### About this task:
From start to end, write out the following data exactly, apart from its images.

[Saved data entries]
________
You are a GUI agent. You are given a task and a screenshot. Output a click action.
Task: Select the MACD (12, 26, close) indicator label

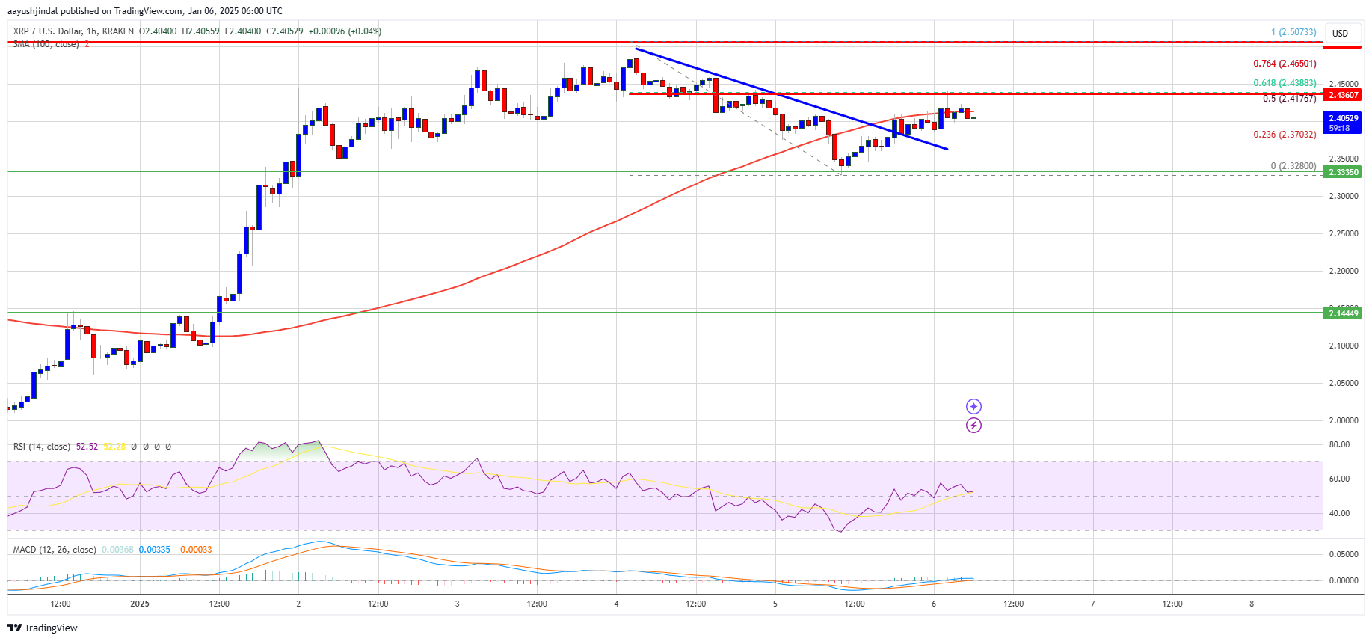click(55, 550)
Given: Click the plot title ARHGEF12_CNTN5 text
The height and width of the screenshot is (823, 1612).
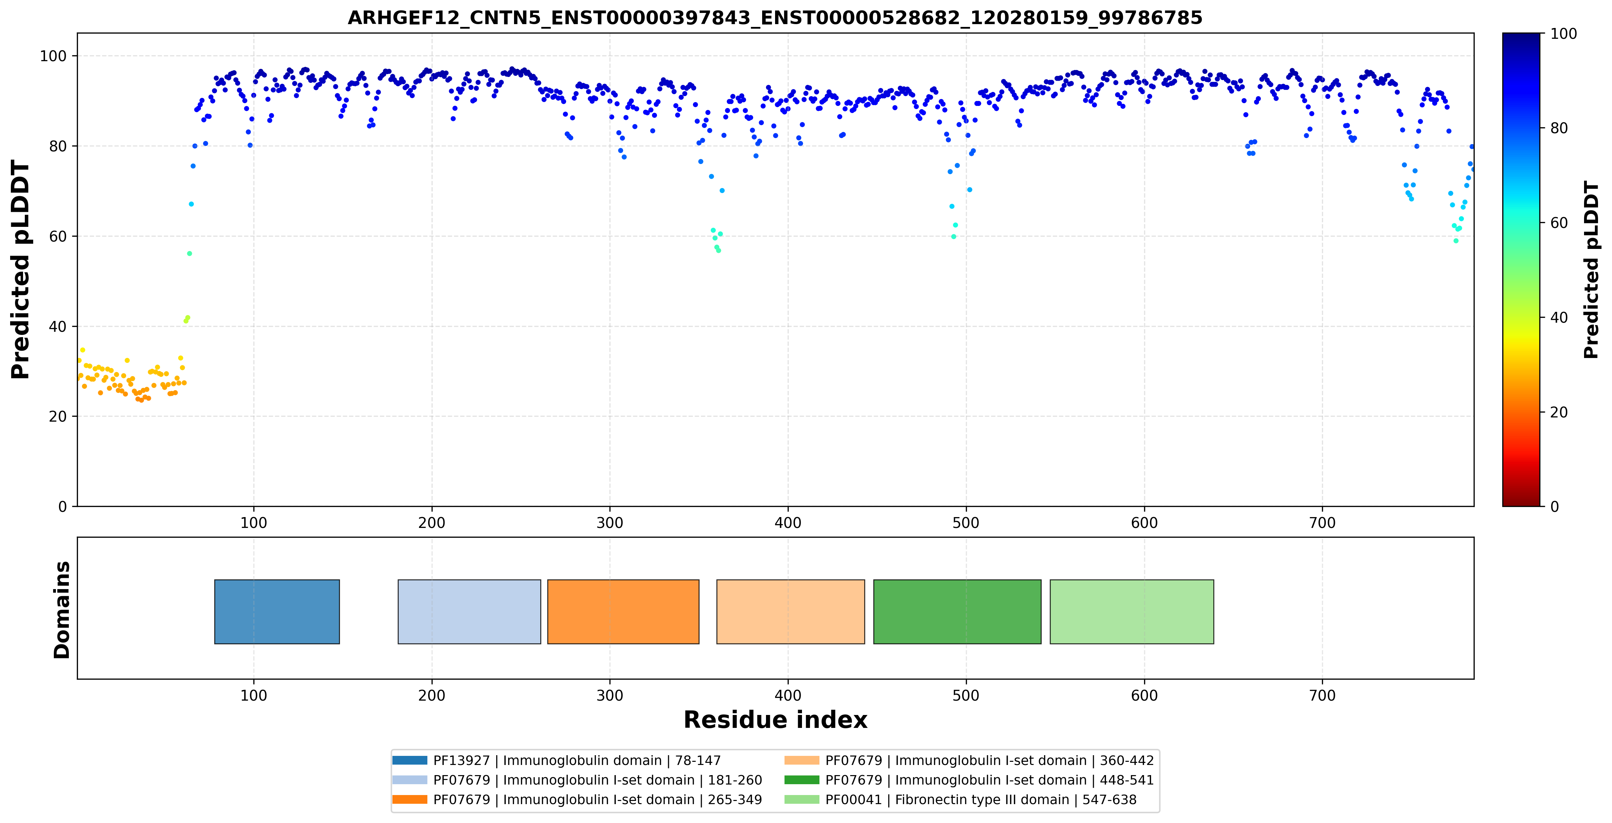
________
### Problem solution:
You are a GUI agent. You are given a task and a screenshot. Output a click action.
Task: Select the MACD (12, 26, close) indicator label

click(55, 550)
Given: Click the plot title ARHGEF12_CNTN5 text
The height and width of the screenshot is (823, 1612).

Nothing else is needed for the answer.